Developing great customer experiences also requires you to understand the new reality we and our customers operate in today. Given all the tools people now have at their disposal, it’s not uncommon for customers to know more about businesses, their products, and their pricing than companies themselves do. Educated and empowered customers look past gimmicks and gestures for brands that deliver truly valuable experiences.
And people’s expectations have been elevated. Thanks to Uber, people are used to getting what/where/how/when/ they want it and they now expect on-demand personalized service from all companies.
All of this means that you need to design and deliver extraordinary customer experiences — or people will take their business elsewhere.
Extraordinary customer experiences should:
- Be entertaining. We are fundamentally emotional beings and we’re drawn to brands that make us feel something. Consider how Trader Joe’s makes grocery shopping — a weekly, monotonous chore — so entertaining. From the fun shirts employees wear, to the bell that’s rung to let crew members know they need to open new checkout stands, to the interesting new products featured in fun displays — all of these elements give the experience at Trader Joe’s a sense of exploration, discovery, and fun.
- Be empathetic. When you have a deep understanding of what your customers want and need, you can design a customer experience that really resonates with them. Virgin America shows how powerful this can be. Just like all companies owned by Richard Branson, Virgin America challenges convention for customers’ sake and addresses customers’ needs and wants that competitors over look. For example, their boarding passes are designed to be folded and fit in your pocket, with all the important information visible and the type size large enough so you can actually read it at a glance.

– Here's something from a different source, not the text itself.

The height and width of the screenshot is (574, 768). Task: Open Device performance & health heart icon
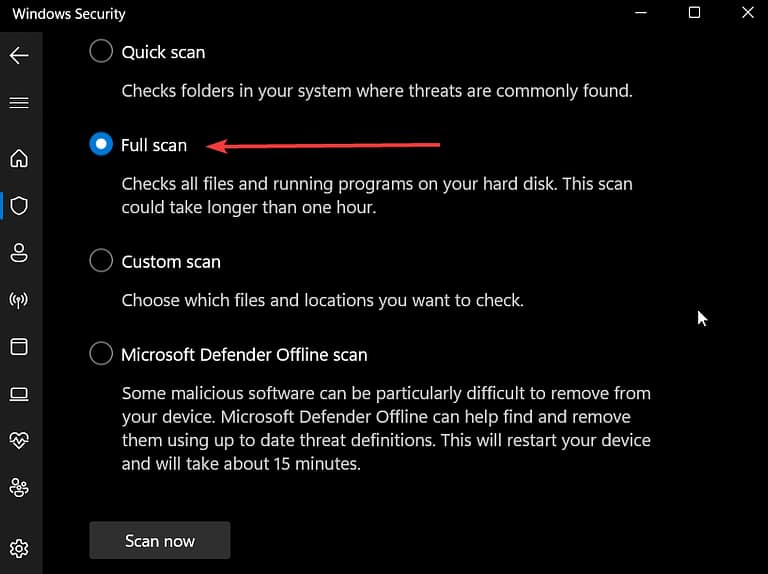19,441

It’s an intuitive and innovative solution that shows the brand has empathy.
- Engage the senses. You can increase your brand’s emotional appeal by engaging the five human senses — sight, sound, taste, touch, and smell. Apple stores display their laptop screens at precisely 70 degrees because that invites customers to touch and flip the products open and enjoy the hands-on experience. Bloomingdale’s uses different scents in different departments — coconut in swimwear and lilac in lingerie. Macy’s does something similar with sound in its New York flagship store, pumping loud, high-energy music on its new Milllennial floor while reserving more tame tunes for other areas. Each of these approaches help the brand make an emotional connection with customers and distinguish the experience in a memorable way.

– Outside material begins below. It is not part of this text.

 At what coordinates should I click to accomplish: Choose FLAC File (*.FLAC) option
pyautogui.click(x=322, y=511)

- Be executed with excellence. Great brands consistently deliver high standards of excellence in their customer experiences. Consider how Chick-fil-A aims to provide a service level you’d expect to receive at finer establishments. When you thank its employees, the response you will always receive is “my pleasure” — not “no problem” or even “you ’re welcome.” Employees offer to refill guests ’ drinks and help them carry-out orders to their cars — even wielding an umbrella when necessary. And they even fold down the corners of the toilet paper in the restrooms!
- Embody the brand. Extraordinary experiences aren’t just sensitive, sensorial, and seamless — they are also different. They embody distinctive brand values and attributes that no one else can copy or do as well. IKEA provides an excellent example. Its brand is grounded in the mission “to create a better everyday life for the many people.” So every aspect of its customer experience embodies this unique philosophy — from the low prices of its products to displays that demonstrate how their modular pieces fit any lifestyle and budget to the do-it-yourself shopping process that keeps costs down. All of this creates a unique vibe in its stores that is distinctly IKEA.
These days, everyone seems to offering pretty much the same products and most brands quickly copy each others’ service and promotional strategies. But your customer experience can highlight unique your brand attributes and convey a one-of-a-kind brand personality. You also increase customers’ value perceptions because you’re delivering benefits beyond the functionality of the products or services you sell.
When you deliver on all five of these dimensions — these five “E’s” — you create customer experiences that are emotional, impactful, and memorable. You create extraordinary customer experiences that help you win competitive battles and win customers over.